Chaque année, Gilles Dubé croque le portrait de plus de 3000 étudiants. Pour lui, la photo de finissant, c'est beaucoup plus qu'une simple façon d'immortaliser un excédant de sébum ou un sourire de broches à une époque où on a les sourcils trop épilés. Cheese!

Qu'est-ce que représente la photo de finissant dans la vie d'un étudiant?

Au secondaire, cette étape arrive avec un paquet de nouveautés, comme le permis de conduire, le cégep, la liberté... Ça représente un gros changement, mais je crois que plusieurs étudiants ne le réalisent seulement qu'un peu plus tard dans leur vie.

À l'université, c'est différent. Les étudiants sont très fiers quand je les photographie. Même s'ils sont au bout du rouleau et qu'ils ont hâte que ça finisse, ils sont plus confiants. Mais, pour moi, les plus beaux étudiants sont ceux des Centres d'éducation des adultes, ceux qui finissent leur secondaire V à 27-28 ans par exemple. Ils sont tellement heureux quand je les photographie qu'ils veulent presque partir avec le diplôme que je leurs mets dans les mains!

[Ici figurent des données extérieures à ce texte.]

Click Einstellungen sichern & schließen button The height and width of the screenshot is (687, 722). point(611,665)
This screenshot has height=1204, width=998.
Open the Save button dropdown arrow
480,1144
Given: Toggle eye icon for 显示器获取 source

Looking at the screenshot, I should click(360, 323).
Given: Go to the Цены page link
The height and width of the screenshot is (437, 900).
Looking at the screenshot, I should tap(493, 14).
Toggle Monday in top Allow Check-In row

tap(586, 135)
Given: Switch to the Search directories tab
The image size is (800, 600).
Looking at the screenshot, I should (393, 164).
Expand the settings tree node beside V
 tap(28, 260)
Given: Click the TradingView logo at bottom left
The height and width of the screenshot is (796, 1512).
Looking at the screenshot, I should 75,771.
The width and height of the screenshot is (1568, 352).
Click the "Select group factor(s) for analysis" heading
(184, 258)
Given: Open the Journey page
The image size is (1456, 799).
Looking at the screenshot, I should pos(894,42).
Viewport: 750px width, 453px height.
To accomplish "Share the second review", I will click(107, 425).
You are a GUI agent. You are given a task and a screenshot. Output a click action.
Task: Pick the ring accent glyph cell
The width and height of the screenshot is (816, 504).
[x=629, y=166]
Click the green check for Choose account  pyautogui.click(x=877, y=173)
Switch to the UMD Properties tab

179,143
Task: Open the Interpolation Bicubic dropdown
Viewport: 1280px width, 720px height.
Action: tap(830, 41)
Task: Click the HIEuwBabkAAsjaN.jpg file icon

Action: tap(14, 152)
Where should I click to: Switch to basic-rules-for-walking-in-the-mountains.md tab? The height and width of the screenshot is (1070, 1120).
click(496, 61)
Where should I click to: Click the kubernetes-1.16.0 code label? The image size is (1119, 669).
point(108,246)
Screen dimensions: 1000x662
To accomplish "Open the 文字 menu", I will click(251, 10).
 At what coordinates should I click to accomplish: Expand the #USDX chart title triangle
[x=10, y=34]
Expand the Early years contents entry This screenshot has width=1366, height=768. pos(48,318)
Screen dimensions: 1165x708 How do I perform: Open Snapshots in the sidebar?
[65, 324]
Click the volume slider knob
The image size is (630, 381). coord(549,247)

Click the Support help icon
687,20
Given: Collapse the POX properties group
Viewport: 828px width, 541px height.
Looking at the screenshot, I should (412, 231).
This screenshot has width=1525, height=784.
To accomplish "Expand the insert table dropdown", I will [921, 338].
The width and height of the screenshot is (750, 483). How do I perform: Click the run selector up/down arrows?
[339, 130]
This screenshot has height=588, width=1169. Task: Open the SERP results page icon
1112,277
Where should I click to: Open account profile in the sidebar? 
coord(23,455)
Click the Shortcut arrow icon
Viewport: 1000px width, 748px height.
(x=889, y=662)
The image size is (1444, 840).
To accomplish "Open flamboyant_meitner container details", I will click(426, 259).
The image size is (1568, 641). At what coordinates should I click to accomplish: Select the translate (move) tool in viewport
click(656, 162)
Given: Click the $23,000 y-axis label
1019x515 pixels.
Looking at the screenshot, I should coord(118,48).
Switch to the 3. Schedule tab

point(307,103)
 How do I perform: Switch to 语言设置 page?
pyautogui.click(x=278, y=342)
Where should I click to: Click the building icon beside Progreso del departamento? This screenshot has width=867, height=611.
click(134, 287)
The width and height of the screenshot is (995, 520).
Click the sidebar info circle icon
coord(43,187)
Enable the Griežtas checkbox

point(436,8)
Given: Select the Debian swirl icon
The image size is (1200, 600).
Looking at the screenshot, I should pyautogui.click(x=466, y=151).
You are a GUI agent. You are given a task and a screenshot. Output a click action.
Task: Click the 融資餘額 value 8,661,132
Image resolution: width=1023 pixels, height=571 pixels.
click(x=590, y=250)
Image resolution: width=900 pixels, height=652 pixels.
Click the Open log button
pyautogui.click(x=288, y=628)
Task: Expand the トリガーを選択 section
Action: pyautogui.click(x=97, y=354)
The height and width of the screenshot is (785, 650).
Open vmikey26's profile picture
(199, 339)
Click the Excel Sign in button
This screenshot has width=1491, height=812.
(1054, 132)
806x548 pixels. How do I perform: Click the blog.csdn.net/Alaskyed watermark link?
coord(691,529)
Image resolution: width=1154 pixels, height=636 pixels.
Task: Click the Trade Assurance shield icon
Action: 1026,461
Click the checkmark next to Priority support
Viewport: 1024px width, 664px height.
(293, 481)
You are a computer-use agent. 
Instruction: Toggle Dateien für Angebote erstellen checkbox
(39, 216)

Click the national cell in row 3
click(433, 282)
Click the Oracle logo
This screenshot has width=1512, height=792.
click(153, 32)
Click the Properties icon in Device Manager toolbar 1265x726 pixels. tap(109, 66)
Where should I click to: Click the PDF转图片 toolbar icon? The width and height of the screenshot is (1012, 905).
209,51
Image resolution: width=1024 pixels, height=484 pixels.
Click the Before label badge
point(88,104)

Le milieu de la photographie de finissants est très compétitif. Quelle est votre marque de commerce?

Depuis cinq ans, je prends des photos humoristiques où les étudiants lâchent leur fou. Par exemple, ils placent leur diplôme comme si c'était une guitare, ils font une pose «Monsieur Muscle», ils envoient un bisou à la caméra, ils font une grimace, etc. Ça marche très bien!

Avez-vous remarqué une différence entre les étudiants d'aujourd'hui et ceux d'il y a 20 ans? 

Depuis sept-huit ans, on sent que les gars accordent plus d'attention à leur look. En 2013, les gars sont là! Avant ça, quand je les voyais arriver, j'étais parfois découragé. Pour les filles, la photo des finissants a toujours été très importante et c'est pour ça qu'elles sont souvent plus difficiles à satisfaire...

Quel conseil donneriez-vous à un jeune qui s'apprête à se faire photographier?

Faire confiance au photographe. On est tous unis d'un même souhait: faire de belles photos. J'ai deux minutes pour faire sortir «le meilleur», alors ta collaboration est toujours appréciée.

Et à un prof?

Honnêtement, les profs sont les plus difficiles à photographier. Chaque année, quand vient le temps de la photo, ils se voient vieillir, alors ils aiment de moins en moins ça... Il faut parfois que je leurs cours après!

Et vous, votre photo de finissant, elle était comment?

Quand je vais chez ma mère et que je la regarde, je me dis que, à cette époque, je ne me doutais pas une seconde que je ferais ça de ma vie... Au moment de la prendre, je n'avais même pas porté attention à l'éclairage, c'est bien pour dire!